Brazilian journalists Adriano Albuquerque and Raphael Marinho regard the night in 2011 in which Anderson Silva and Vitor Belfort—two of Brazil’s greatest fighters ever—faced each other in the Ultimate Fighting Championship as the night when mixed martial arts truly exploded onto Brazil’s scene. Before then, mixed martial arts still remained in the peripheries of the public gaze, although the sport already had ingrained itself in the nation’s collective memory.
It’s not without reason that Brazil’s output of fighters is more prolific than the rest of the world’s—in a country riddled with poverty and very little access to the paths through which a man could rise in society, Brazilian jiu jitsu and vale tudo provided the only way out for hundreds of people.
When Hélio Gracie faced and lost to Masahiko Kimura in 1951, his loss was a symbolic victory for the country. Hélio ascended to the rarified sphere reserved only for national heroes. His academy received endless students, and several journalists would cover the daily goings-on of his academy, as though they were covering the most groundbreaking and latest news. However, Hélio had aged by now—he was 38 years old—and was no longer fighting.
In the 1950s, Brazilian jiu jitsu was living its golden age, and vale tudo events got the kind of media coverage reserved only for the greatest exhibitions. And that’s what Carlson Gracie versus Waldemar Santana was—the greatest exhibition the Brazilian people had seen up to that point. It was a unprecedented frenzy that rivaled the most ferocious of football crazes. It surpassed people’s wildest ideas of what a sporting event could be.

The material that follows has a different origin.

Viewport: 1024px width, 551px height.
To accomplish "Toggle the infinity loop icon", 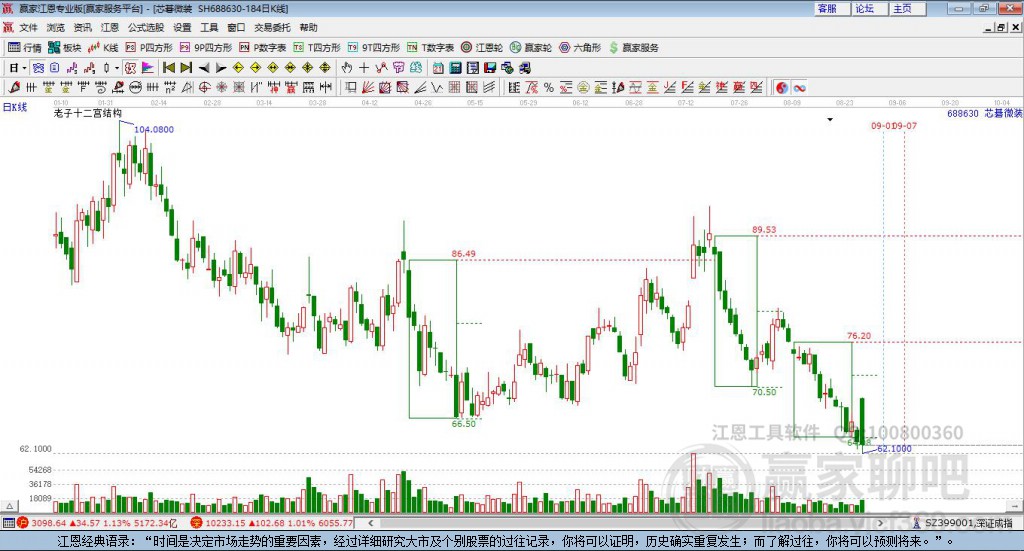I will click(799, 87).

The two encounters between Carlson and Waldemar at the Maracanãzinho (they went on to fght a total of seven times) were worth so much more than just a belt or a title—a victory meant the honor of the Gracie name, which had been tarnished when Hélio Gracie lost to Waldemar Santana when the latter challenged him. Disgraced, the Gracie family sought a new representative to carry the torch. It would be Carlson’s duty to regain the prestige and status for the royal family of jiu jitsu, because when Hélio lost, a natural order had been shaken.

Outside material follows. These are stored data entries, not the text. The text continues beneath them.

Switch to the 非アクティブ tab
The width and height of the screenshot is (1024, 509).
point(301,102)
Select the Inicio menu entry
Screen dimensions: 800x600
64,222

Carlson Gracie, Carlos’s oldest son, soon rose to fame by achieving victories over some of the time’s biggest names like Luiz "Cirandinha" Aguiar. At age 22, Carlson Gracie was named the best fighter of 1954.

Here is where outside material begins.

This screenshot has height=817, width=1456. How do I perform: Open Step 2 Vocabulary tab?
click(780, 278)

Waldemar Santana was the bastard son of the Gracie family. A marble worker by trade, the Bahia native arrived at the Gracie academy to work, but also received lessons from Hélio. He was in some preliminary fights in Carlson’s appearances, but was never spotlighted like other fighters. Nevertheless, he became friends with one of the journalists who covered the academy’s day-to-day affairs, a man named Carlos Renato—who eventually would become his manager. Carlos Renato is often held responsible for instigating the trouble that bloomed between Waldemar and Hélio. “The Black Leopard,” as he was known, complained that Hélio mistreated him, and broke off from the team when he took on a match without approval from the academy.
This transgression equated to an attitude the patriarch simply did not accept, but after being expelled from the academy, Waldemar Santana challenged Hélio Gracie. Hélio accepted, even though he had not had a fight in a few years. Rio’s newspapers sold the match-up as a battle between a victimized, poor worker and an evil boss. Both them met on the 24th of May of 1955 for a vale tudo match: the fight went on for an intense three hours and 43 minutes. Hélio put up a fight worthy of the Gracie name, but was ultimately knocked out by a kick to the face.
Waldemar Santana became the people’s hero—he was crowned the new champion, the new national hero. It was a tale of a socioeconomic underdog taking down the man. To that day, the Gracie grasp over the sport was unmovable. So when Waldemar stepped up to Hélio Gracie—venerated patriarch—he had the support of hundreds of people who wished to see the Gracie vice-grip loosened and dropped.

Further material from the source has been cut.